Required work:
For this exercise, write out each entry below exactly as it reads.
━━━━━ Source data
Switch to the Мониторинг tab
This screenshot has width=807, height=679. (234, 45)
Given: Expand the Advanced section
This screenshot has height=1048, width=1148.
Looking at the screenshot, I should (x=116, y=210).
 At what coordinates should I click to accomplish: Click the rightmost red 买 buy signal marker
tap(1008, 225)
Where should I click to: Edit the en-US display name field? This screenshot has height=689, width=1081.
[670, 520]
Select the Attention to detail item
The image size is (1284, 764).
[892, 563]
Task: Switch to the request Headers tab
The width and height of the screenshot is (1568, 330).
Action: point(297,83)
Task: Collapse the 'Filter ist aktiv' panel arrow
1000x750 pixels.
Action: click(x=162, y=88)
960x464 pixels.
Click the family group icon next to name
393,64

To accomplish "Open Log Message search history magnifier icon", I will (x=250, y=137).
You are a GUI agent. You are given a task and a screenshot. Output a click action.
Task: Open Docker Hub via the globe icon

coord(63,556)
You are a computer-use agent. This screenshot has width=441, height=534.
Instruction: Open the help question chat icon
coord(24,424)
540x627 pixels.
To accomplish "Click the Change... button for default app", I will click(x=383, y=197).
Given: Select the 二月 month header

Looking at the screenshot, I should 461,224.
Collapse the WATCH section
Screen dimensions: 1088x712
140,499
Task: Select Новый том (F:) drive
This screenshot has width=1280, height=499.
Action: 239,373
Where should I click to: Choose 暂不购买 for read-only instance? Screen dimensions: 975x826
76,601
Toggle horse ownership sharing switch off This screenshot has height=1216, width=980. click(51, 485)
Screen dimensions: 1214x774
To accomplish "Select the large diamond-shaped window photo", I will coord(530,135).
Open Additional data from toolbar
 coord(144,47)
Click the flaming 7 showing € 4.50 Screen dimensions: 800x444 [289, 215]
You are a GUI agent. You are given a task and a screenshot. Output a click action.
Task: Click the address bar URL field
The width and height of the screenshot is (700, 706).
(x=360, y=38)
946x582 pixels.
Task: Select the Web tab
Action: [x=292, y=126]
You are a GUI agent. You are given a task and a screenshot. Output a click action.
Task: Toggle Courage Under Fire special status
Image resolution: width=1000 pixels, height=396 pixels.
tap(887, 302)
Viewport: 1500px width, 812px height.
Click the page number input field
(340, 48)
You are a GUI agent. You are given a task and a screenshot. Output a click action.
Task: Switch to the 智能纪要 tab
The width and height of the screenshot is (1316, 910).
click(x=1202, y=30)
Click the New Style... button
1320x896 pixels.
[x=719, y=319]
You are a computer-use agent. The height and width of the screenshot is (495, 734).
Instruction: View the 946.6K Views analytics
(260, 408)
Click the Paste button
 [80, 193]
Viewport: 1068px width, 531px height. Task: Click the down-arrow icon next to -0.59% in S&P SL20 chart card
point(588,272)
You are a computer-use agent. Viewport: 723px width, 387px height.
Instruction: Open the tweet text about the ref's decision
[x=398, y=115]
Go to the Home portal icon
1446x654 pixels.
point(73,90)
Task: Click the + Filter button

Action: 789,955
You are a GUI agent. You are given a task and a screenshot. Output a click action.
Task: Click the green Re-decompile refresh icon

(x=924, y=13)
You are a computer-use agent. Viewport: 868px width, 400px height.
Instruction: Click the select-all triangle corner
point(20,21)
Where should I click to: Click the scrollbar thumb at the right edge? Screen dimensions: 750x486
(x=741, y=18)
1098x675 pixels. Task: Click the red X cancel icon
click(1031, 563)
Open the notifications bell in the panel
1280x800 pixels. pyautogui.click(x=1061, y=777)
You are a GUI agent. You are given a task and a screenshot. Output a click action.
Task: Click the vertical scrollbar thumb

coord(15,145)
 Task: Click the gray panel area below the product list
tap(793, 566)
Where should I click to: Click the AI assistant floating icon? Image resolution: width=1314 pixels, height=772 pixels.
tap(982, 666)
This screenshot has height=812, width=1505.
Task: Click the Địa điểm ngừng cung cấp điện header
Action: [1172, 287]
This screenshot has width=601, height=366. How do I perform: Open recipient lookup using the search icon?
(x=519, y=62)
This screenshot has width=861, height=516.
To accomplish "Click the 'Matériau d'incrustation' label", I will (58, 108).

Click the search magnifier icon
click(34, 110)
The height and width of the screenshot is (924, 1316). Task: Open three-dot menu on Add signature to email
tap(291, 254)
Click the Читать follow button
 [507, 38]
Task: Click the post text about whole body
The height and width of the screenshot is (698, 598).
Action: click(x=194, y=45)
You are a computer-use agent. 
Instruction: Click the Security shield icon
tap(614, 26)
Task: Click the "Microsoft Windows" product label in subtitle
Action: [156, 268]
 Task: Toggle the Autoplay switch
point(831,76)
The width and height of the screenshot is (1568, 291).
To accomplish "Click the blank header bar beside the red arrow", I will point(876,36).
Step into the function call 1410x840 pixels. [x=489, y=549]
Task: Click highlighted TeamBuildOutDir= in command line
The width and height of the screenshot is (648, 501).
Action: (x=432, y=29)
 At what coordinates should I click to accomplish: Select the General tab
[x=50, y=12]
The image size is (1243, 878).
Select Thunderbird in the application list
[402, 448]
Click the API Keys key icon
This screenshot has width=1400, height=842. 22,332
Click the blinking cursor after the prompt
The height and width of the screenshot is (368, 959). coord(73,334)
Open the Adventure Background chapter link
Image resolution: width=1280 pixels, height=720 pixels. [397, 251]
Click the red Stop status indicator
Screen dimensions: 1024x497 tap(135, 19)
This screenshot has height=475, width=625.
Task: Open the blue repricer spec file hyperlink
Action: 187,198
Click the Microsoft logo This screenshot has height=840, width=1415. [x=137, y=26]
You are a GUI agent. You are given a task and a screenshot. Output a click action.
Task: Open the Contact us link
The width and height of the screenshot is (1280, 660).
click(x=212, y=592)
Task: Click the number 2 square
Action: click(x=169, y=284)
━━━━━━━━━━
Task answer:
Switch to the Мониторинг tab
This screenshot has width=807, height=679. (234, 45)
Given: Expand the Advanced section
This screenshot has height=1048, width=1148.
Looking at the screenshot, I should (x=116, y=210).
 At what coordinates should I click to accomplish: Click the rightmost red 买 buy signal marker
tap(1008, 225)
Where should I click to: Edit the en-US display name field? This screenshot has height=689, width=1081.
[670, 520]
Select the Attention to detail item
The image size is (1284, 764).
[892, 563]
Task: Switch to the request Headers tab
The width and height of the screenshot is (1568, 330).
Action: point(297,83)
Task: Collapse the 'Filter ist aktiv' panel arrow
1000x750 pixels.
Action: click(x=162, y=88)
960x464 pixels.
Click the family group icon next to name
393,64

To accomplish "Open Log Message search history magnifier icon", I will (x=250, y=137).
You are a GUI agent. You are given a task and a screenshot. Output a click action.
Task: Open Docker Hub via the globe icon

coord(63,556)
You are a computer-use agent. This screenshot has width=441, height=534.
Instruction: Open the help question chat icon
coord(24,424)
540x627 pixels.
To accomplish "Click the Change... button for default app", I will click(x=383, y=197).
Given: Select the 二月 month header

Looking at the screenshot, I should 461,224.
Collapse the WATCH section
Screen dimensions: 1088x712
140,499
Task: Select Новый том (F:) drive
This screenshot has width=1280, height=499.
Action: 239,373
Where should I click to: Choose 暂不购买 for read-only instance? Screen dimensions: 975x826
76,601
Toggle horse ownership sharing switch off This screenshot has height=1216, width=980. click(51, 485)
Screen dimensions: 1214x774
To accomplish "Select the large diamond-shaped window photo", I will coord(530,135).
Open Additional data from toolbar
 coord(144,47)
Click the flaming 7 showing € 4.50 Screen dimensions: 800x444 [289, 215]
You are a GUI agent. You are given a task and a screenshot. Output a click action.
Task: Click the address bar URL field
The width and height of the screenshot is (700, 706).
(x=360, y=38)
946x582 pixels.
Task: Select the Web tab
Action: [x=292, y=126]
You are a GUI agent. You are given a task and a screenshot. Output a click action.
Task: Toggle Courage Under Fire special status
Image resolution: width=1000 pixels, height=396 pixels.
tap(887, 302)
Viewport: 1500px width, 812px height.
Click the page number input field
(340, 48)
You are a GUI agent. You are given a task and a screenshot. Output a click action.
Task: Switch to the 智能纪要 tab
The width and height of the screenshot is (1316, 910).
click(x=1202, y=30)
Click the New Style... button
1320x896 pixels.
[x=719, y=319]
You are a computer-use agent. The height and width of the screenshot is (495, 734).
Instruction: View the 946.6K Views analytics
(260, 408)
Click the Paste button
 [80, 193]
Viewport: 1068px width, 531px height. Task: Click the down-arrow icon next to -0.59% in S&P SL20 chart card
point(588,272)
You are a computer-use agent. Viewport: 723px width, 387px height.
Instruction: Open the tweet text about the ref's decision
[x=398, y=115]
Go to the Home portal icon
1446x654 pixels.
point(73,90)
Task: Click the + Filter button

Action: 789,955
You are a GUI agent. You are given a task and a screenshot. Output a click action.
Task: Click the green Re-decompile refresh icon

(x=924, y=13)
You are a computer-use agent. Viewport: 868px width, 400px height.
Instruction: Click the select-all triangle corner
point(20,21)
Where should I click to: Click the scrollbar thumb at the right edge? Screen dimensions: 750x486
(x=741, y=18)
1098x675 pixels. Task: Click the red X cancel icon
click(1031, 563)
Open the notifications bell in the panel
1280x800 pixels. pyautogui.click(x=1061, y=777)
You are a GUI agent. You are given a task and a screenshot. Output a click action.
Task: Click the vertical scrollbar thumb

coord(15,145)
 Task: Click the gray panel area below the product list
tap(793, 566)
Where should I click to: Click the AI assistant floating icon? Image resolution: width=1314 pixels, height=772 pixels.
tap(982, 666)
This screenshot has height=812, width=1505.
Task: Click the Địa điểm ngừng cung cấp điện header
Action: [1172, 287]
This screenshot has width=601, height=366. How do I perform: Open recipient lookup using the search icon?
(x=519, y=62)
This screenshot has width=861, height=516.
To accomplish "Click the 'Matériau d'incrustation' label", I will (58, 108).

Click the search magnifier icon
click(34, 110)
The height and width of the screenshot is (924, 1316). Task: Open three-dot menu on Add signature to email
tap(291, 254)
Click the Читать follow button
 [507, 38]
Task: Click the post text about whole body
The height and width of the screenshot is (698, 598).
Action: click(x=194, y=45)
You are a computer-use agent. 
Instruction: Click the Security shield icon
tap(614, 26)
Task: Click the "Microsoft Windows" product label in subtitle
Action: [156, 268]
 Task: Toggle the Autoplay switch
point(831,76)
The width and height of the screenshot is (1568, 291).
To accomplish "Click the blank header bar beside the red arrow", I will point(876,36).
Step into the function call 1410x840 pixels. [x=489, y=549]
Task: Click highlighted TeamBuildOutDir= in command line
The width and height of the screenshot is (648, 501).
Action: (x=432, y=29)
 At what coordinates should I click to accomplish: Select the General tab
[x=50, y=12]
The image size is (1243, 878).
Select Thunderbird in the application list
[402, 448]
Click the API Keys key icon
This screenshot has width=1400, height=842. 22,332
Click the blinking cursor after the prompt
The height and width of the screenshot is (368, 959). coord(73,334)
Open the Adventure Background chapter link
Image resolution: width=1280 pixels, height=720 pixels. [397, 251]
Click the red Stop status indicator
Screen dimensions: 1024x497 tap(135, 19)
This screenshot has height=475, width=625.
Task: Open the blue repricer spec file hyperlink
Action: 187,198
Click the Microsoft logo This screenshot has height=840, width=1415. [x=137, y=26]
You are a GUI agent. You are given a task and a screenshot. Output a click action.
Task: Open the Contact us link
The width and height of the screenshot is (1280, 660).
click(x=212, y=592)
Task: Click the number 2 square
Action: click(x=169, y=284)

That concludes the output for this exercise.